A yellow plate half filled with black beans.
Photo: Adrianna Glaviano

Food Artist Laila Gohar Simply Can’t Get Enough of Beans

By Aileen Kwun
December 7, 2019
6 minute read

Part edible sculptures, part performance pieces, food artist Laila Gohar’s multilayered creations are more than a meal—they’re an experience. Here, she tells us about one of her favorite ingredients to cook and eat: the humble bean.

I hear beans are your favorite food. What kinds do you like to cook?

I wouldn’t say I have a favorite food, per se, but I really like humble things that can be transformed with a few ingredients, like beans or potatoes—inexpensive things that are very versatile and act as vehicles of flavor.

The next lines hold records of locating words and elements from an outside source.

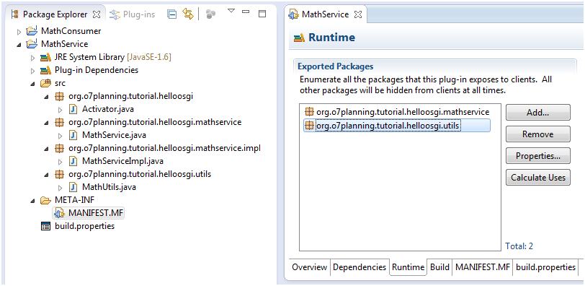Click the Calculate Uses button
The height and width of the screenshot is (286, 585).
(538, 178)
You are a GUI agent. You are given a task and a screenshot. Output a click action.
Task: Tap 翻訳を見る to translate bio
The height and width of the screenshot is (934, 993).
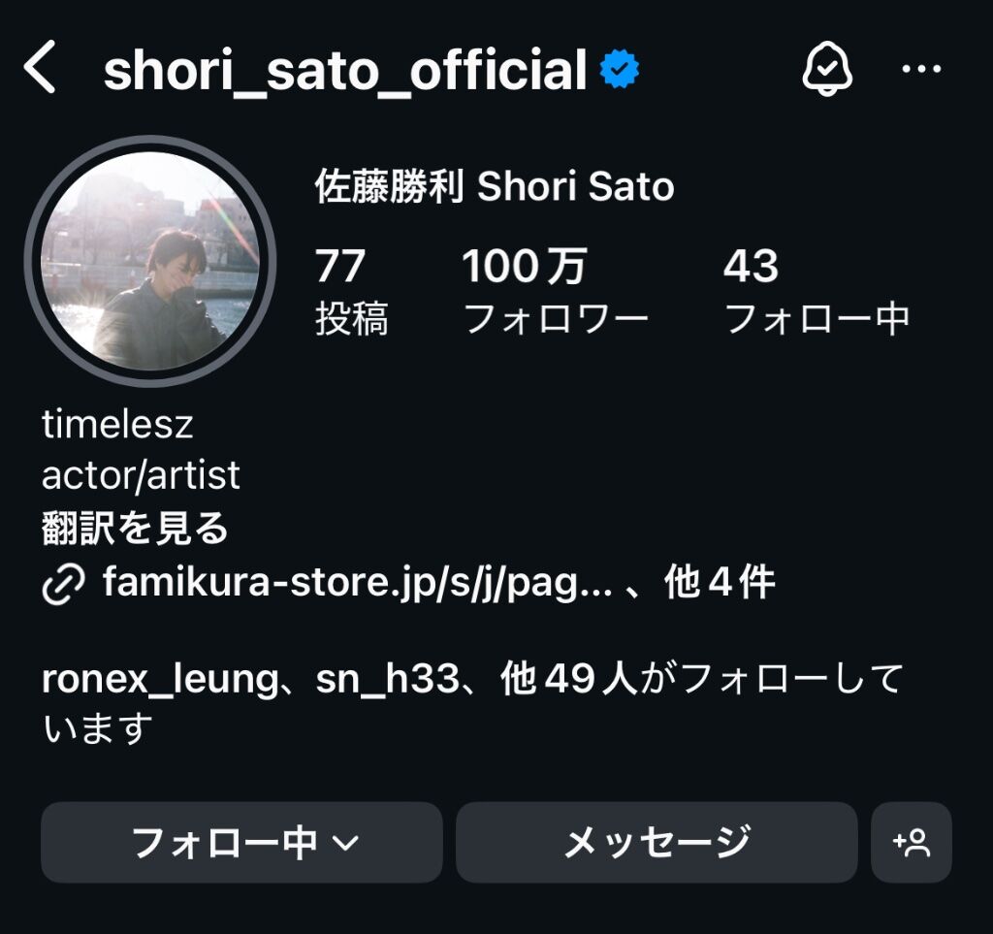pyautogui.click(x=135, y=529)
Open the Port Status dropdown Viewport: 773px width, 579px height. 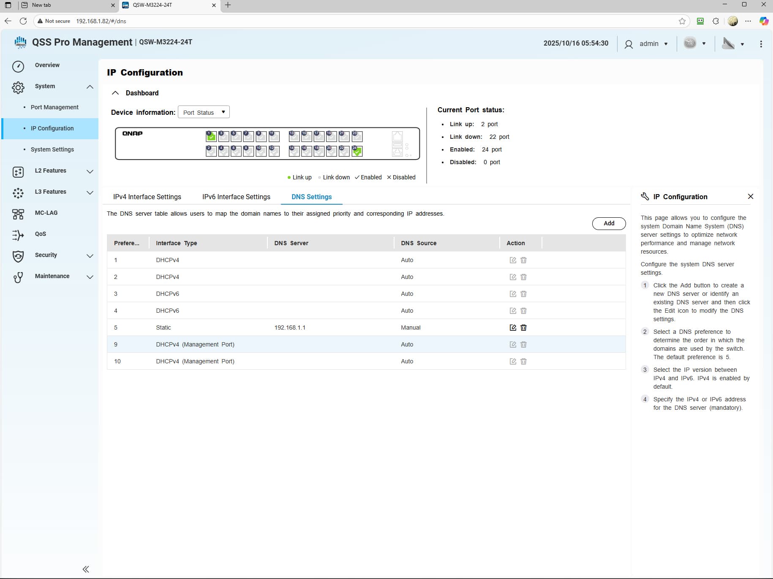204,112
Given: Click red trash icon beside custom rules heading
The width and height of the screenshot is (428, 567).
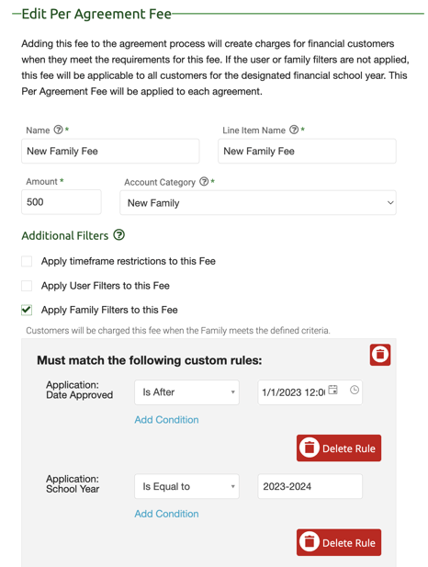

I usually get my beans from this amazing place called Rancho Gordo. You can get them online, but you can also find them in stores. They’re different varieties of heirloom beans. This wonderful man, Steve Sando, works with farms in Mexico, California, and several other places to produce them. It’s amazing, the work that he does. Because of the lack of agro-biodiversity today, a lot of these heirloom varieties are dying off with the dominance of genetically modified crops. We depend very heavily on just a few crops: I recently learned that seventy-five percent of what we eat comes from just twelve different plant varieties and five different animals. It’s completely mind-blowing, and it’s really damaging our ecosystem to rely so heavily on just a handful of different crops.

There are so many foods I only learned to enjoy as an adult‚ including beans, maybe for that reason, or because they were usually undercooked, or canned.

Kids also don’t like brussels sprouts because adults boil the hell out of them, and make them just mushy and farty and gross. I’m actually writing a kid’s cookbook right now—Apartamento is going to be publishing it—about this very concept: that a lot of things children think that they don’t like, they don’t like because adults don’t prepare them properly. The recipes are all just for simple things, organized by ingredients. It’s just one recipe per ingredient, and they’re the same ingredients that I enjoy and eat regularly. There’s potato, fish, milk, chicken, egg, tomato—all basic things.

Where I come from, there’s no such thing as a kid’s menu; you eat whatever the adults eat. There’s no designated “kid food” or “special meal.” Children respond to flavors. They like things that are balanced, they like things that are acidic, they like salt and all the things we appreciate as adults.

How do you like to make your beans?

Soaking the them first really improves them, because then they don’t fall apart when you cook them. You have to plan a little bit in advance, but it’s not a huge deal. Just soak them in a bowl of water, overnight in the fridge, or on the countertop is fine, too. When I cook them the next day, I just put them in a pot with a few inches of water, and add whatever aromatics I have on hand. I really like to add bay leaf. I’ll also add half an onion, garlic, and some herbs, like parsley and cilantro. Sometimes I’ll add the stems of herbs that I’ve saved, from when I’ve used the plant for something else. I like to add the herbs at different points, so some get really cooked through, while others, like oregano or marjoram (which is a little more mild), I’ll add right at the end. It just depends on what I have.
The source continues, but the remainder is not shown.